### Supplied text
[Start of section]
Reports

    A Goal for Luxury Brands: Chinese World Cup Fans

    The FIFA World Cup is a boon for marketers with their eyes on China.
    Photo: Shutterstock
    Jessica RappAuthor
      Published   in Finance

    The FIFA World Cup may not include a Chinese team (yet) but luxury brands are betting that this year’s tournament will attract plenty of Chinese football enthusiasts.

    Swiss watchmaker Hublot, the official timekeeper of the World Cup, is one that’s hoping Chinese football fans will notice them, specifically their new, soccer-inspired smartwatch, the Big Bang Referee 2018. Hublot’s chief executive, Ricardo Guadalupe, thinks the watch, which is emblazoned with the flag of every world cup team and displays real-time game statistics to the wearer, will be particularly attractive to Chinese millennials—a huge market that brands like Hublot are currently salivating over.

    “[Chinese millennials] are becoming big fans of football,” said Guadalupe in an interview with the football industry site Soccerex. “They watch the World Cup, the Premier League, the Champions League, and we try to talk to the younger generation.” But why not also promote the smartwatch to more mature soccer fans? “The older generation is more classical—they only wear classic watches,” Guadalupe explained. “I cannot transform this consumer, so I prefer to talk to the young ones, aged 20 to 25.”

    Hublot is not alone in seeking out the attention of young, crazed football fans in China. Fashion houses like Louis Vuitton, Versace, and Kenzo have also taken advantage of the 2018 World Cup frenzy by releasing limited-edition capsules or one-off pieces in their Spring/Summer collections dedicated to the sport. Louis Vuitton mixed football and fashion this year with their leather Apollo and Keepall bags, both of which were available in a number of team colors. This football/fashion mash-up has taken off in China, even prompting top beauty bloggers to gush on Weibo about how the collection gives fashionistas a chance to participate in World Cup fever, even if they’re not your typical football fan.

    Meanwhile, the high-end Moscow department store TSUM began wooing Chinese travelers during the tournament by announcing on June 1 on WeChat that it would host a flash sale of World Cup merchandise as both an Adidas brand collaborator and an official FIFA partner. During the sale, shoppers had the chance to meet football players, see the World Cup trophy up close, purchase limited-edition jerseys, and pick up a snazzy, limited-edition Adidas x TSUM football.
[End of section]
### Tasks and exercises
[A] Answer these questions from the World Cup article:
(i) Which company is the official timekeeper of the World Cup?
(ii) What age range does Guadalupe say he prefers to talk to?
(iii) On what date, and on which platform, did TSUM announce its flash sale?
[B] Reproduce the passage of the World Cup article from "A Goal for Luxury" up to and including "currently salivating over.".

### Entries shown
[Start of section]
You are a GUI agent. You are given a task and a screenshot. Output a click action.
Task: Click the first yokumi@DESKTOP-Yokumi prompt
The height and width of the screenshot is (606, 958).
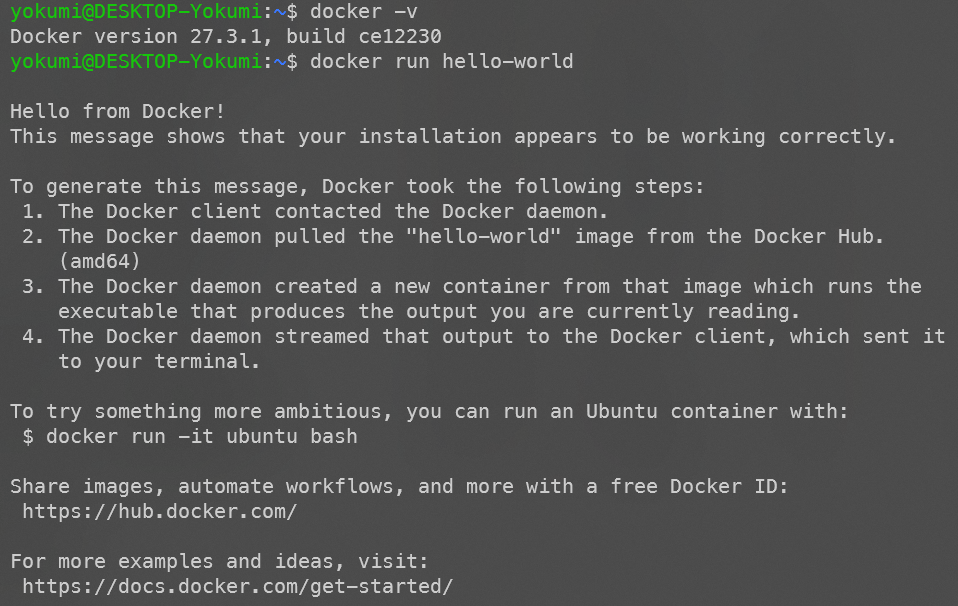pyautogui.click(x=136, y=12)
[End of section]
[Start of section]
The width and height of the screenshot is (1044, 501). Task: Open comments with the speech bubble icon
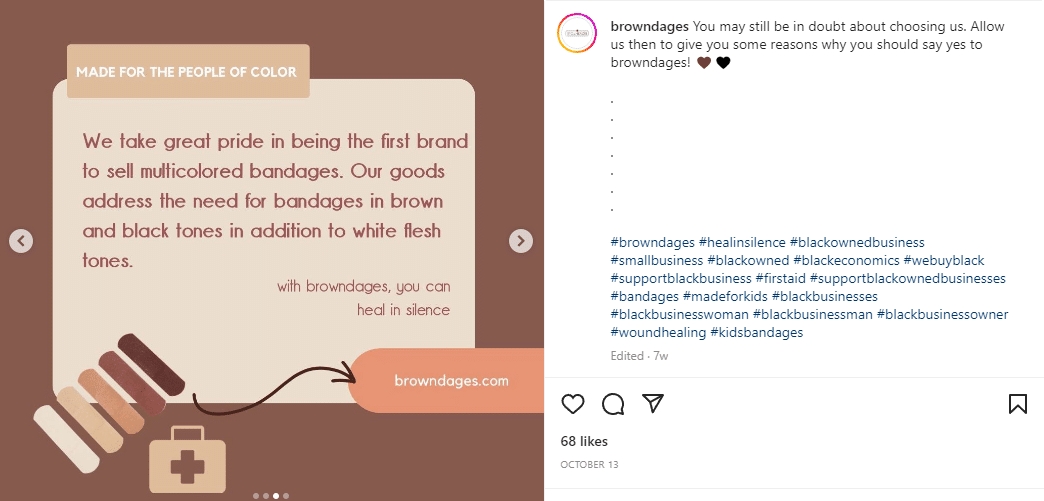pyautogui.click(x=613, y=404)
[End of section]
### Results
[A]
(i) Hublot
(ii) 20 to 25
(iii) June 1, on WeChat

[B]
A Goal for Luxury Brands: Chinese World Cup Fans

    The FIFA World Cup is a boon for marketers with their eyes on China.
    Photo: Shutterstock
    Jessica RappAuthor
      Published   in Finance

    The FIFA World Cup may not include a Chinese team (yet) but luxury brands are betting that this year’s tournament will attract plenty of Chinese football enthusiasts.

    Swiss watchmaker Hublot, the official timekeeper of the World Cup, is one that’s hoping Chinese football fans will notice them, specifically their new, soccer-inspired smartwatch, the Big Bang Referee 2018. Hublot’s chief executive, Ricardo Guadalupe, thinks the watch, which is emblazoned with the flag of every world cup team and displays real-time game statistics to the wearer, will be particularly attractive to Chinese millennials—a huge market that brands like Hublot are currently salivating over.